● **TASK REQUIREMENTS**:
Can you copy out the lines from the one containing "Describe the element" up to and including the one containing "center [360, 514].", word for word and without the pictures?

● **INFORMATION SHOWN**:
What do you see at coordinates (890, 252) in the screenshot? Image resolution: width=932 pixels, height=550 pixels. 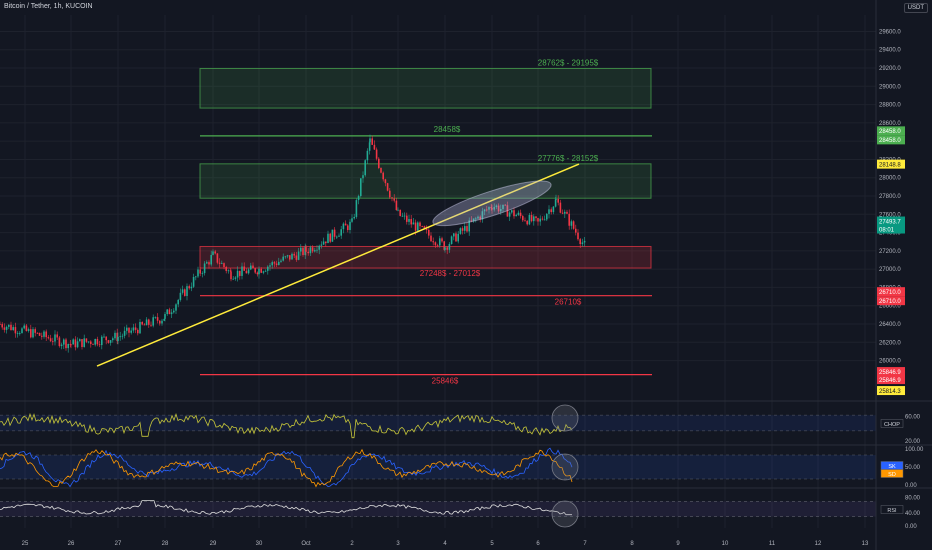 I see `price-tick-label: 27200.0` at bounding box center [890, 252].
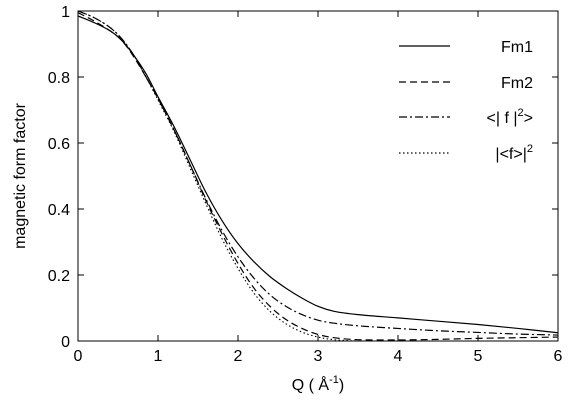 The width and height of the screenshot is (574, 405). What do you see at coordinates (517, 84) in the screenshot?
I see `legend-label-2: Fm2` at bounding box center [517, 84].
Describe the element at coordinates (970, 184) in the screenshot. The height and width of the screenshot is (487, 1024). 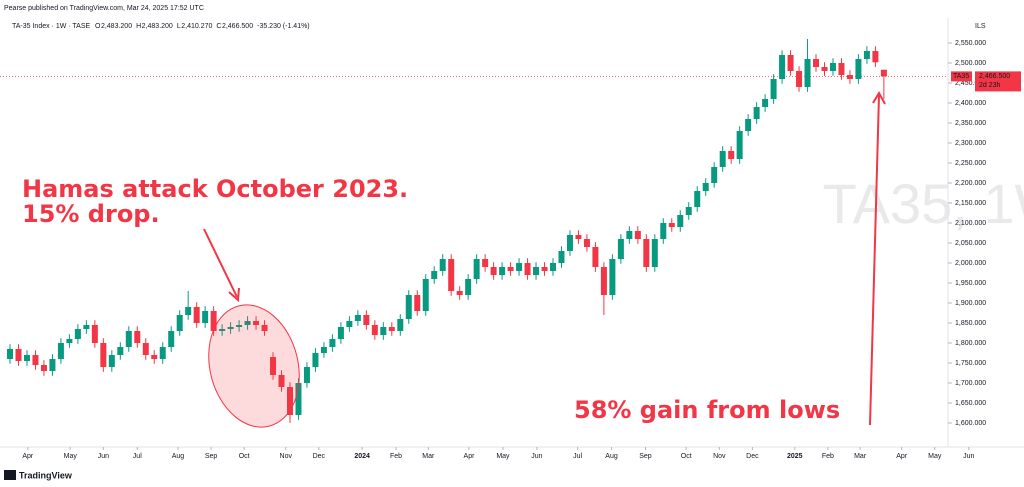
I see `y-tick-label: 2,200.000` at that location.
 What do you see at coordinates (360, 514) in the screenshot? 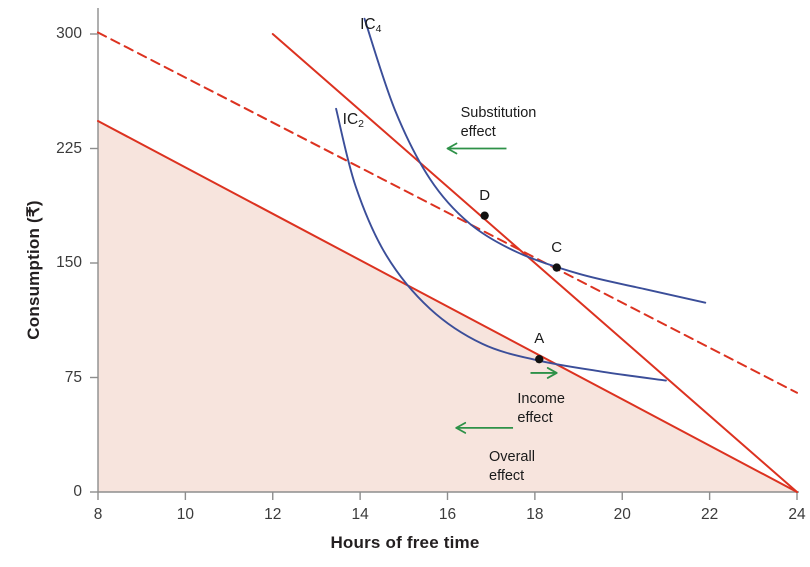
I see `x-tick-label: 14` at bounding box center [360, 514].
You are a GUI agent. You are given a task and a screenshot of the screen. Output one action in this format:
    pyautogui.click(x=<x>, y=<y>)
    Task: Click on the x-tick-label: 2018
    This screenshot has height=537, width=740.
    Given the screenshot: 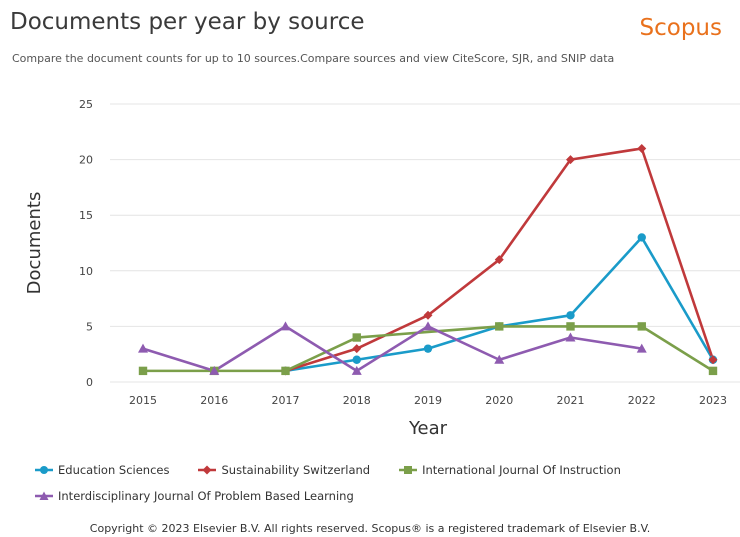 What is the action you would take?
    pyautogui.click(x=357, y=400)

● **REPLY**:
Describe the element at coordinates (970, 184) in the screenshot. The height and width of the screenshot is (487, 1024). 
I see `y-tick-label: 2,200.000` at that location.
 What do you see at coordinates (360, 514) in the screenshot? 
I see `x-tick-label: 14` at bounding box center [360, 514].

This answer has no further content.